Alinta Energy says it is looking to invest in one of the largest single battery storage installations in the world, using it to displace the cost of gas generation in the Pilbara, in yet another sign that battery storage is becoming competitive.
Alinta CEO Jeff Dimery told RenewEconomy’s Energy and Disruption conference this week that the 36MW lithium-ion storage facility (he wasn’t get able to give the metrics in terms of MWh) would be used to displace “spinning reserve” the company uses on its private network in the mining region.
Dimery says the company is running one of its major gas generators as “spinning” reserve to back up the other gas generator in case of an unexpected outage (which goes to show that it is not just wind and solar that need back-up).
That is consuming gas and costing money, which is why Alinta is now turning to battery storage. He says the system will pay for itself through gas displacement – in the same way that solar makes sense as diesel replacement – and because of its ability to respond quickly to outages.
This use of battery storage as gas-fuel displacement is an interesting development.
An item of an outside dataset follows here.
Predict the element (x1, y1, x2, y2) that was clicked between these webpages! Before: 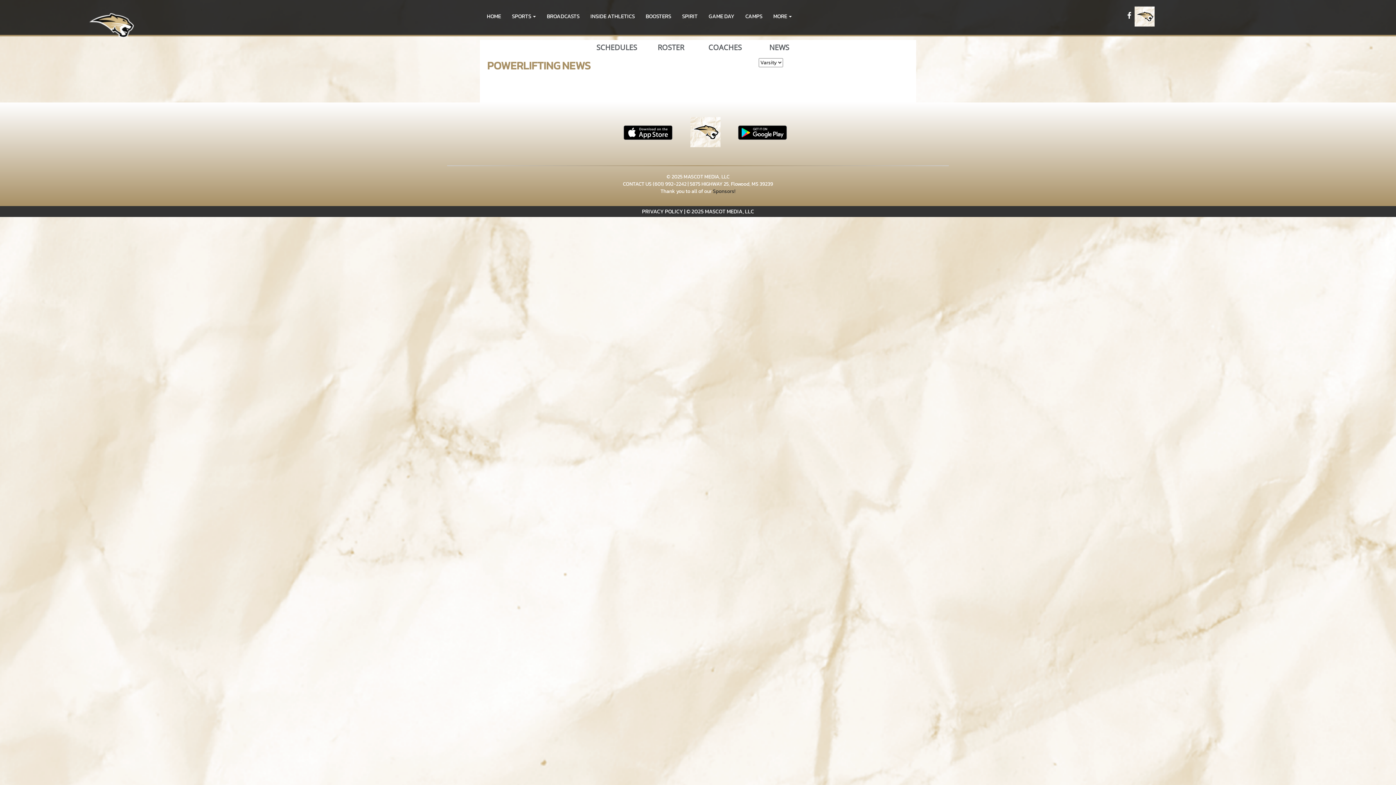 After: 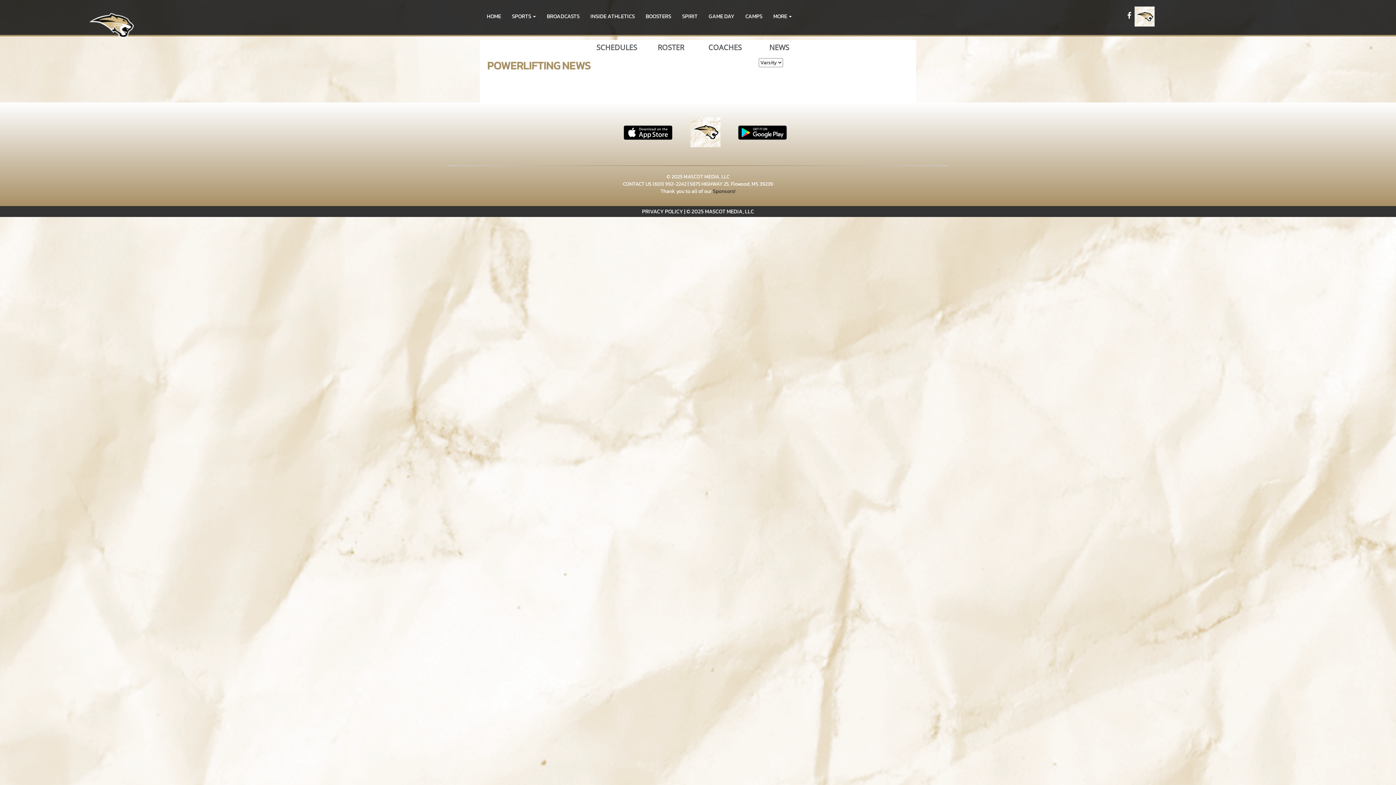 Action: bbox: (710, 125, 814, 140)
Battery storage is already being deployed on grid scale as a cheaper alternative to grid upgrades, and many networks are looking to use battery storage as a direct replacement for poles and wires, while others – such as AGL Energy – are looking to combine battery storage to boost network security, and still others as an offset to peak demand, and to offer frequency services.
We will endeavour to provide further details of the Alinta investment when they are available.